---------- Data lines ----------
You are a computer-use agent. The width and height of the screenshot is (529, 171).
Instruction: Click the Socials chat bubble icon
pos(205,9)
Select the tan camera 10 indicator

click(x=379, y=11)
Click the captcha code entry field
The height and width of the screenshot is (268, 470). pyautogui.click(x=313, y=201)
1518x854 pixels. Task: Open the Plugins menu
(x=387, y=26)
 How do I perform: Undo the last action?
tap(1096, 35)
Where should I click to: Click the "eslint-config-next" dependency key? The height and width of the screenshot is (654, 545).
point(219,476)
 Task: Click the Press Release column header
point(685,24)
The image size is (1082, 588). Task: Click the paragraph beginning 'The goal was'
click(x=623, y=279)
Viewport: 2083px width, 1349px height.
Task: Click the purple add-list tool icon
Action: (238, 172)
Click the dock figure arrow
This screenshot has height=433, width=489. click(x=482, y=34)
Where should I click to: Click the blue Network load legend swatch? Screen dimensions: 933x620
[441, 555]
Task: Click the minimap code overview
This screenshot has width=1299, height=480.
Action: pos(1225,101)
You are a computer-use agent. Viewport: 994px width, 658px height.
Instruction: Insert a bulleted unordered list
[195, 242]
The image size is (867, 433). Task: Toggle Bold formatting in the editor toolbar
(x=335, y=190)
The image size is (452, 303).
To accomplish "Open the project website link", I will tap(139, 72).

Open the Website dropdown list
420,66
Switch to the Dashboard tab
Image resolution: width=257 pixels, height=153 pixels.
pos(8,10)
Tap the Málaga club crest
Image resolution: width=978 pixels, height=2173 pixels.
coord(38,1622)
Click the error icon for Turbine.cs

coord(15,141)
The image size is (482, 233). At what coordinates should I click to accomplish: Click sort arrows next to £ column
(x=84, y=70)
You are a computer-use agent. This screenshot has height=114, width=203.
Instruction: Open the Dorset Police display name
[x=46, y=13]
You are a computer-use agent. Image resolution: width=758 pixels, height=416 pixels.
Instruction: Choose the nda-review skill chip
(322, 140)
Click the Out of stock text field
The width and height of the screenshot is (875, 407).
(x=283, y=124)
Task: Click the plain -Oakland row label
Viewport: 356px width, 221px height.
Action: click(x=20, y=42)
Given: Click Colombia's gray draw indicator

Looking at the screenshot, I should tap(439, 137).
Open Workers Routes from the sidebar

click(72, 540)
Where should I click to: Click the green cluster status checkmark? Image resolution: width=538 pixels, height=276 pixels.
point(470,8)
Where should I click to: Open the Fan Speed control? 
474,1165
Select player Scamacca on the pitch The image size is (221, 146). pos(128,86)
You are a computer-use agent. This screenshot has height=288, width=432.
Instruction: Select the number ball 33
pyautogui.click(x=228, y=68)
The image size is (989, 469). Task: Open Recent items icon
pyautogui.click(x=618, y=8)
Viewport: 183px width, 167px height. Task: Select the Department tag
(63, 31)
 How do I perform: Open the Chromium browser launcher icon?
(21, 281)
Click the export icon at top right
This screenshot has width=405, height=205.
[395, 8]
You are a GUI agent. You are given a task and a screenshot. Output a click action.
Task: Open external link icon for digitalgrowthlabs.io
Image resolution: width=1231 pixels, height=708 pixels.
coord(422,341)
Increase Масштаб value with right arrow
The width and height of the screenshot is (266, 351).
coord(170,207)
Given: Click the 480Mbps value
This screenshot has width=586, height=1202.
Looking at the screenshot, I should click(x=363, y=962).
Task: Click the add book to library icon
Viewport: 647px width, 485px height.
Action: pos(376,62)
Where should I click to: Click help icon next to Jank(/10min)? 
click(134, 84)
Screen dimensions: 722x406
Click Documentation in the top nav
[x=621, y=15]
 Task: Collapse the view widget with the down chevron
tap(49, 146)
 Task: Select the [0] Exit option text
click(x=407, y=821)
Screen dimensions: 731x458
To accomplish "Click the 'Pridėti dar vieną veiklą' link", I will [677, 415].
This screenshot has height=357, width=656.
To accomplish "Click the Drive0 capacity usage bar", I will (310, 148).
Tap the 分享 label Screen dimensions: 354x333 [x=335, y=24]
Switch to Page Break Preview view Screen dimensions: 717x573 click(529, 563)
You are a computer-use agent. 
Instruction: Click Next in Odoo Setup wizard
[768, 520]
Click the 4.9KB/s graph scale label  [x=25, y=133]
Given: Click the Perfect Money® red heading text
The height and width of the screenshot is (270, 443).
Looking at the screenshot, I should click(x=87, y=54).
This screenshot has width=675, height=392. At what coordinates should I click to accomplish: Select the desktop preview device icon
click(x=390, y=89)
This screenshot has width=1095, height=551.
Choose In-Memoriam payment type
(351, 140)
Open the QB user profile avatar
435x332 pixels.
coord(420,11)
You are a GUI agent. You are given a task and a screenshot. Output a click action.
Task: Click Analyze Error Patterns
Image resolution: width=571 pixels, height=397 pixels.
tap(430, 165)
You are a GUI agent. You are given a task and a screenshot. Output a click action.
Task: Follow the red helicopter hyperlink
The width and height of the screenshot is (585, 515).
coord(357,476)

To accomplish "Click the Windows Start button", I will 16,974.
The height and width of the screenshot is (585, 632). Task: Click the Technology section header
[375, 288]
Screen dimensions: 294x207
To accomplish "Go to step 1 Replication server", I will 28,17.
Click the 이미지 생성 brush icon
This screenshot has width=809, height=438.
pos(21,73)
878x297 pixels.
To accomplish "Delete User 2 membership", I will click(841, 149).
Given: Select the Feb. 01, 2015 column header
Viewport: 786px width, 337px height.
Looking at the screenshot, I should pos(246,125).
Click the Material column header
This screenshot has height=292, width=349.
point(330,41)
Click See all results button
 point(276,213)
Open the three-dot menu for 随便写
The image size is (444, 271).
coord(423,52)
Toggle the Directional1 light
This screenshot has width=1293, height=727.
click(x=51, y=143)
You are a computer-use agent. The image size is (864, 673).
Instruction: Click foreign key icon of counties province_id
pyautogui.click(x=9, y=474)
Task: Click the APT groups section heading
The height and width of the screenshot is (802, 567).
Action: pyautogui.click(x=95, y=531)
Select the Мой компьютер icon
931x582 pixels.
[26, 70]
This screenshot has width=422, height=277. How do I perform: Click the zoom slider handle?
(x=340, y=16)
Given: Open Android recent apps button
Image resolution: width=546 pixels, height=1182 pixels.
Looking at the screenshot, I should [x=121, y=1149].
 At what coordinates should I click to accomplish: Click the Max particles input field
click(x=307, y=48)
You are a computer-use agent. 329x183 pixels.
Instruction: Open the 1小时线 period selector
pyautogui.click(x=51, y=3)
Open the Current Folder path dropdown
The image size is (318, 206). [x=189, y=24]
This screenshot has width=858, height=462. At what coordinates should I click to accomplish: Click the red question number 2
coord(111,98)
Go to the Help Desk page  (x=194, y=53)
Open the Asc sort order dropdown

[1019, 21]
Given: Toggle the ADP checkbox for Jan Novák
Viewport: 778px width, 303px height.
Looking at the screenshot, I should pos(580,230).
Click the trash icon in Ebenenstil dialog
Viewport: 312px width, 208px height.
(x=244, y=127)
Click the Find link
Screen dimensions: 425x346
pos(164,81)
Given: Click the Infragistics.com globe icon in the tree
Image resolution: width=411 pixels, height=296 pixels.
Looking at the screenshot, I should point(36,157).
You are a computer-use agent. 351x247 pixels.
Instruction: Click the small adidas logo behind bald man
----------
Requirements:
Return every one of the records above unchanged, line for line.

Result:
You are a computer-use agent. The width and height of the screenshot is (529, 171).
Instruction: Click the Socials chat bubble icon
pos(205,9)
Select the tan camera 10 indicator

click(x=379, y=11)
Click the captcha code entry field
The height and width of the screenshot is (268, 470). pyautogui.click(x=313, y=201)
1518x854 pixels. Task: Open the Plugins menu
(x=387, y=26)
 How do I perform: Undo the last action?
tap(1096, 35)
Where should I click to: Click the "eslint-config-next" dependency key? The height and width of the screenshot is (654, 545).
point(219,476)
 Task: Click the Press Release column header
point(685,24)
The image size is (1082, 588). Task: Click the paragraph beginning 'The goal was'
click(x=623, y=279)
Viewport: 2083px width, 1349px height.
Task: Click the purple add-list tool icon
Action: (238, 172)
Click the dock figure arrow
This screenshot has height=433, width=489. click(x=482, y=34)
Where should I click to: Click the blue Network load legend swatch? Screen dimensions: 933x620
[441, 555]
Task: Click the minimap code overview
This screenshot has width=1299, height=480.
Action: pos(1225,101)
You are a computer-use agent. Viewport: 994px width, 658px height.
Instruction: Insert a bulleted unordered list
[195, 242]
The image size is (867, 433). Task: Toggle Bold formatting in the editor toolbar
(x=335, y=190)
The image size is (452, 303).
To accomplish "Open the project website link", I will tap(139, 72).

Open the Website dropdown list
420,66
Switch to the Dashboard tab
Image resolution: width=257 pixels, height=153 pixels.
pos(8,10)
Tap the Málaga club crest
Image resolution: width=978 pixels, height=2173 pixels.
coord(38,1622)
Click the error icon for Turbine.cs

coord(15,141)
The image size is (482, 233). At what coordinates should I click to accomplish: Click sort arrows next to £ column
(x=84, y=70)
You are a computer-use agent. This screenshot has height=114, width=203.
Instruction: Open the Dorset Police display name
[x=46, y=13]
You are a computer-use agent. Image resolution: width=758 pixels, height=416 pixels.
Instruction: Choose the nda-review skill chip
(322, 140)
Click the Out of stock text field
The width and height of the screenshot is (875, 407).
(x=283, y=124)
Task: Click the plain -Oakland row label
Viewport: 356px width, 221px height.
Action: click(x=20, y=42)
Given: Click Colombia's gray draw indicator

Looking at the screenshot, I should tap(439, 137).
Open Workers Routes from the sidebar

click(72, 540)
Where should I click to: Click the green cluster status checkmark? Image resolution: width=538 pixels, height=276 pixels.
point(470,8)
Where should I click to: Open the Fan Speed control? 
474,1165
Select player Scamacca on the pitch The image size is (221, 146). pos(128,86)
You are a computer-use agent. This screenshot has height=288, width=432.
Instruction: Select the number ball 33
pyautogui.click(x=228, y=68)
The image size is (989, 469). Task: Open Recent items icon
pyautogui.click(x=618, y=8)
Viewport: 183px width, 167px height. Task: Select the Department tag
(63, 31)
 How do I perform: Open the Chromium browser launcher icon?
(21, 281)
Click the export icon at top right
This screenshot has width=405, height=205.
[395, 8]
You are a GUI agent. You are given a task and a screenshot. Output a click action.
Task: Open external link icon for digitalgrowthlabs.io
Image resolution: width=1231 pixels, height=708 pixels.
coord(422,341)
Increase Масштаб value with right arrow
The width and height of the screenshot is (266, 351).
coord(170,207)
Given: Click the 480Mbps value
This screenshot has width=586, height=1202.
Looking at the screenshot, I should click(x=363, y=962).
Task: Click the add book to library icon
Viewport: 647px width, 485px height.
Action: pos(376,62)
Where should I click to: Click help icon next to Jank(/10min)? 
click(134, 84)
Screen dimensions: 722x406
Click Documentation in the top nav
[x=621, y=15]
 Task: Collapse the view widget with the down chevron
tap(49, 146)
 Task: Select the [0] Exit option text
click(x=407, y=821)
Screen dimensions: 731x458
To accomplish "Click the 'Pridėti dar vieną veiklą' link", I will [677, 415].
This screenshot has height=357, width=656.
To accomplish "Click the Drive0 capacity usage bar", I will (310, 148).
Tap the 分享 label Screen dimensions: 354x333 [x=335, y=24]
Switch to Page Break Preview view Screen dimensions: 717x573 click(529, 563)
You are a computer-use agent. 
Instruction: Click Next in Odoo Setup wizard
[768, 520]
Click the 4.9KB/s graph scale label  [x=25, y=133]
Given: Click the Perfect Money® red heading text
The height and width of the screenshot is (270, 443).
Looking at the screenshot, I should click(x=87, y=54).
This screenshot has width=675, height=392. At what coordinates should I click to accomplish: Select the desktop preview device icon
click(x=390, y=89)
This screenshot has width=1095, height=551.
Choose In-Memoriam payment type
(351, 140)
Open the QB user profile avatar
435x332 pixels.
coord(420,11)
You are a GUI agent. You are given a task and a screenshot. Output a click action.
Task: Click Analyze Error Patterns
Image resolution: width=571 pixels, height=397 pixels.
tap(430, 165)
You are a GUI agent. You are given a task and a screenshot. Output a click action.
Task: Follow the red helicopter hyperlink
The width and height of the screenshot is (585, 515).
coord(357,476)

To accomplish "Click the Windows Start button", I will 16,974.
The height and width of the screenshot is (585, 632). Task: Click the Technology section header
[375, 288]
Screen dimensions: 294x207
To accomplish "Go to step 1 Replication server", I will 28,17.
Click the 이미지 생성 brush icon
This screenshot has width=809, height=438.
pos(21,73)
878x297 pixels.
To accomplish "Delete User 2 membership", I will click(841, 149).
Given: Select the Feb. 01, 2015 column header
Viewport: 786px width, 337px height.
Looking at the screenshot, I should pos(246,125).
Click the Material column header
This screenshot has height=292, width=349.
point(330,41)
Click See all results button
 point(276,213)
Open the three-dot menu for 随便写
The image size is (444, 271).
coord(423,52)
Toggle the Directional1 light
This screenshot has width=1293, height=727.
click(x=51, y=143)
You are a computer-use agent. The image size is (864, 673).
Instruction: Click foreign key icon of counties province_id
pyautogui.click(x=9, y=474)
Task: Click the APT groups section heading
The height and width of the screenshot is (802, 567).
Action: pyautogui.click(x=95, y=531)
Select the Мой компьютер icon
931x582 pixels.
[26, 70]
This screenshot has width=422, height=277. How do I perform: Click the zoom slider handle?
(x=340, y=16)
Given: Open Android recent apps button
Image resolution: width=546 pixels, height=1182 pixels.
Looking at the screenshot, I should [x=121, y=1149].
 At what coordinates should I click to accomplish: Click the Max particles input field
click(x=307, y=48)
You are a computer-use agent. 329x183 pixels.
Instruction: Open the 1小时线 period selector
pyautogui.click(x=51, y=3)
Open the Current Folder path dropdown
The image size is (318, 206). [x=189, y=24]
This screenshot has width=858, height=462. At what coordinates should I click to accomplish: Click the red question number 2
coord(111,98)
Go to the Help Desk page  (x=194, y=53)
Open the Asc sort order dropdown

[1019, 21]
Given: Toggle the ADP checkbox for Jan Novák
Viewport: 778px width, 303px height.
Looking at the screenshot, I should pos(580,230).
Click the trash icon in Ebenenstil dialog
Viewport: 312px width, 208px height.
(x=244, y=127)
Click the Find link
Screen dimensions: 425x346
pos(164,81)
Given: Click the Infragistics.com globe icon in the tree
Image resolution: width=411 pixels, height=296 pixels.
Looking at the screenshot, I should point(36,157).
You are a computer-use agent. 351x247 pixels.
Instruction: Click the small adidas logo behind bald man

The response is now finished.